**Stored data**:
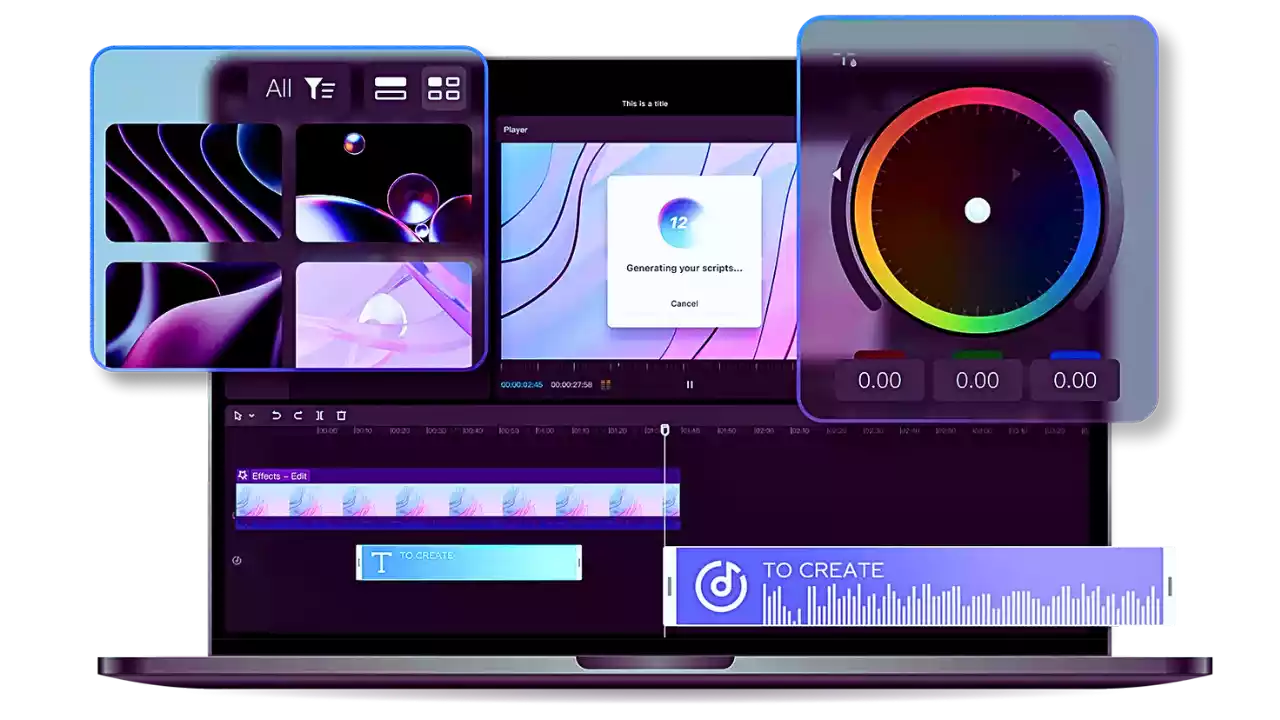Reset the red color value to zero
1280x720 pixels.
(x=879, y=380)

==

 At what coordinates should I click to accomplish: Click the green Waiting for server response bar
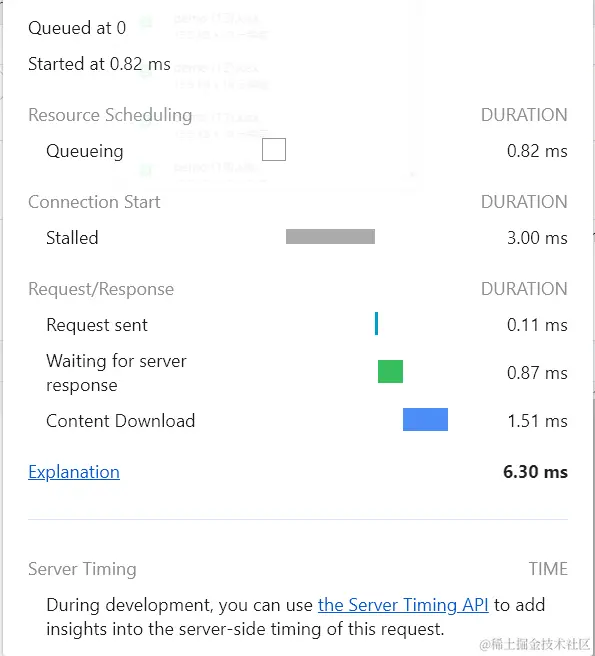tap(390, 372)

**Written task**:
Can you convert the records into a Markdown table with the columns "Row" and "Text", beginning at the line that has "Reset the red color value to zero" and stopping after the line that has "(x=879, y=380)"? Number each row, skip blank lines, and leave the pictures out.

**Output for this exercise**:
| Row | Text |
|---|---|
| 1 | Reset the red color value to zero |
| 2 | 1280x720 pixels. |
| 3 | (x=879, y=380) |